The focus of the research I will eventually undertake as a graduate student will revolve around geographic and economic factors affecting populations in post-industrial American cities.   Think the decline and fall of rubber companies in Akron, Ohio and its affect on housing prices, or white flight and suburban dispersal in inner-city Detroit and its affect on the economic base, or consider the economic influence of stagnant community growth within single industry economies.  These are things I'm interested in understanding, and I find this research valuable as SO many American cities succumb to patterns such as these as a result of globalization and industrial decline in the United States.  

So, the question is, what program is the best fit for me?  Should I study Urban Geography and critically study the economic and social impact of economic decline on single industry communities, or should I study urban planning and master a tool kit to build better cities, or should I study public administration and compare and contrast methods for allocation resources to populations in post-industrial cities (person vs. place based tax distribution) to  develop a more efficient and effective economic foundation?  

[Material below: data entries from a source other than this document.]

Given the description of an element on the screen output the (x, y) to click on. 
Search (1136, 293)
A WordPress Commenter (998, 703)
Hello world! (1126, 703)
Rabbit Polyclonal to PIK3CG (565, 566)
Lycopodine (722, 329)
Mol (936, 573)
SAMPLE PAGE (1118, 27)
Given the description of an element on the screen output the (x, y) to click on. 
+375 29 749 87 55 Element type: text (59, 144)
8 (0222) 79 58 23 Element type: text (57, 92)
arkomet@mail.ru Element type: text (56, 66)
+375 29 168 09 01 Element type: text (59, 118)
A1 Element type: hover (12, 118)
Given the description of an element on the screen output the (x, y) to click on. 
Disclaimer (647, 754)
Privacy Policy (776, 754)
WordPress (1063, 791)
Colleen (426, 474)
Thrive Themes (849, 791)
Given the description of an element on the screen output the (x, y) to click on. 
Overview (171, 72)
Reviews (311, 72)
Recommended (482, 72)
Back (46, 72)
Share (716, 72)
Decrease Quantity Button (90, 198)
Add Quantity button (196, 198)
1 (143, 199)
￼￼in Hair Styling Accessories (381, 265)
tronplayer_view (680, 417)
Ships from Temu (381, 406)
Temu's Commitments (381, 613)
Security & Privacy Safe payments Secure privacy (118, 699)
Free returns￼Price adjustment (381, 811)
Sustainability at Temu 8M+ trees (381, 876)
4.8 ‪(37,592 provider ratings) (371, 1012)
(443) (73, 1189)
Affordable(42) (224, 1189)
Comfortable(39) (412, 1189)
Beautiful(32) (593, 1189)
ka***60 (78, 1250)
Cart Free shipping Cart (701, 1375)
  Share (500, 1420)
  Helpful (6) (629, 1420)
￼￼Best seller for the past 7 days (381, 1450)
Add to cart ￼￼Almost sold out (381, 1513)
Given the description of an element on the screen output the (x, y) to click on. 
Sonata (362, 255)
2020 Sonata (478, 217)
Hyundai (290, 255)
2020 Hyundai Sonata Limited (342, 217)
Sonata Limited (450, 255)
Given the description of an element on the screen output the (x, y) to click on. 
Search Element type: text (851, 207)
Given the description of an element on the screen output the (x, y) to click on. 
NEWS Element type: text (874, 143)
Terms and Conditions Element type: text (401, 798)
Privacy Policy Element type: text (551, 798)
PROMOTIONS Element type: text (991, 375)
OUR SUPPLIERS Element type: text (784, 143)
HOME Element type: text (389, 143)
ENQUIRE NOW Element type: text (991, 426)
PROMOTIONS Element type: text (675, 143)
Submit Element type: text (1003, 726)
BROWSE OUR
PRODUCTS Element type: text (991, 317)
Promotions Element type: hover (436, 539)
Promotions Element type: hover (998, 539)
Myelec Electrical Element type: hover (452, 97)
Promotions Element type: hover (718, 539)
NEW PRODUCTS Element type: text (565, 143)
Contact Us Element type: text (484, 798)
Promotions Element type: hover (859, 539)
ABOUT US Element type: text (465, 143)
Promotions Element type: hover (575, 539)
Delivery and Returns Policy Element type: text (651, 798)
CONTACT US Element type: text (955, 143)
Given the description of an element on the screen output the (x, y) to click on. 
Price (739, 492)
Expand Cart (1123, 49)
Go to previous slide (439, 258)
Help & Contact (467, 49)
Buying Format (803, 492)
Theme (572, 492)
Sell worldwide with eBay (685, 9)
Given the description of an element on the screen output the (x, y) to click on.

Obviously, there is a place for me within all of these disciplines.  Right now it seems the only clear decision I've made is that there are three excellent choices with no clear stand-out.  Sure, it would be awesome to think critically and investigate geographies, but it would also be excellent to be a policy genius.  Clearly, I don't know how to go about making the decision; I don't know what to do.  

Except, maybe, pretend I'm really good at boiling eggs.

Monday, August 25, 2008

stealth missions


these frames.  i have surreptitiously carried these frames out of my nana's basement over the course of the last year and a half.  every time i visit home i "clean the basement" for my grandmother and gather as many as i can fit in my suitcase without eliciting the suspicion of TSA, and bring them back to seattle.    she visited last weekend and was sort of stunned, and sort of amazed, and sort of thrilled that they were hanging on my wall.  it was weird.  

these along with a great many other things in my apartment are hers, or they were before i got my hands on them.  i usually ask in passing if i can take a few things with me when i leave, but these frames sort of just come along without permission.  she has buckets upon boxes upon baskets of them in the basement.  they sit next to old chairs, christmas ornaments, and boxes of food stowed away for a coming crisis.  these frames are part of the large collection of trinkets that i call my  joan-knacks, the things that remind me of her and her house; these objects are things that make her make sense to me.  they are the things that ensconce her walls, and her photos, and her pictures and paintings, they're the things she collects or keeps underneath her bed.  i explained the her i have in my head and why these frames are important to me.  she was sort of taken aback by the number of things i had in my apartment that looked "awfully familar," but she loved that they are part of my life now.  

as for the parasols, my love affair with parasols goes way back.  when i was little my aunt and cousin lived in the philippines.  jackie and molly would send me things from asia that they'd find in different markets.  one of my favorite gifts was a set of fantastic parasols.  petite umbrellas of dark burnished orange paper covered in ornate paintings of botany and asian characters.  i used to set them up on an old blanket in the living room while my mom watched china beach, a 1980's television show about Vietnam.  I would pretend I was in the philippines with Molly or that i too was in Vietnam.  What can i say, i have a thing for parasols.  They're part of my one childhood memory of actual imagination.  So, when aaron brought the orange one back from thailand last summer i remembered all of this and felt grateful.    

it isn't just reminiscing that i do with objects.  they just make my world make sense.  they are the small gifts given by friends, post cards from travelers, old photos curling at the edges, papers, letters, notes, measuring cups and surely gold frames and parasols.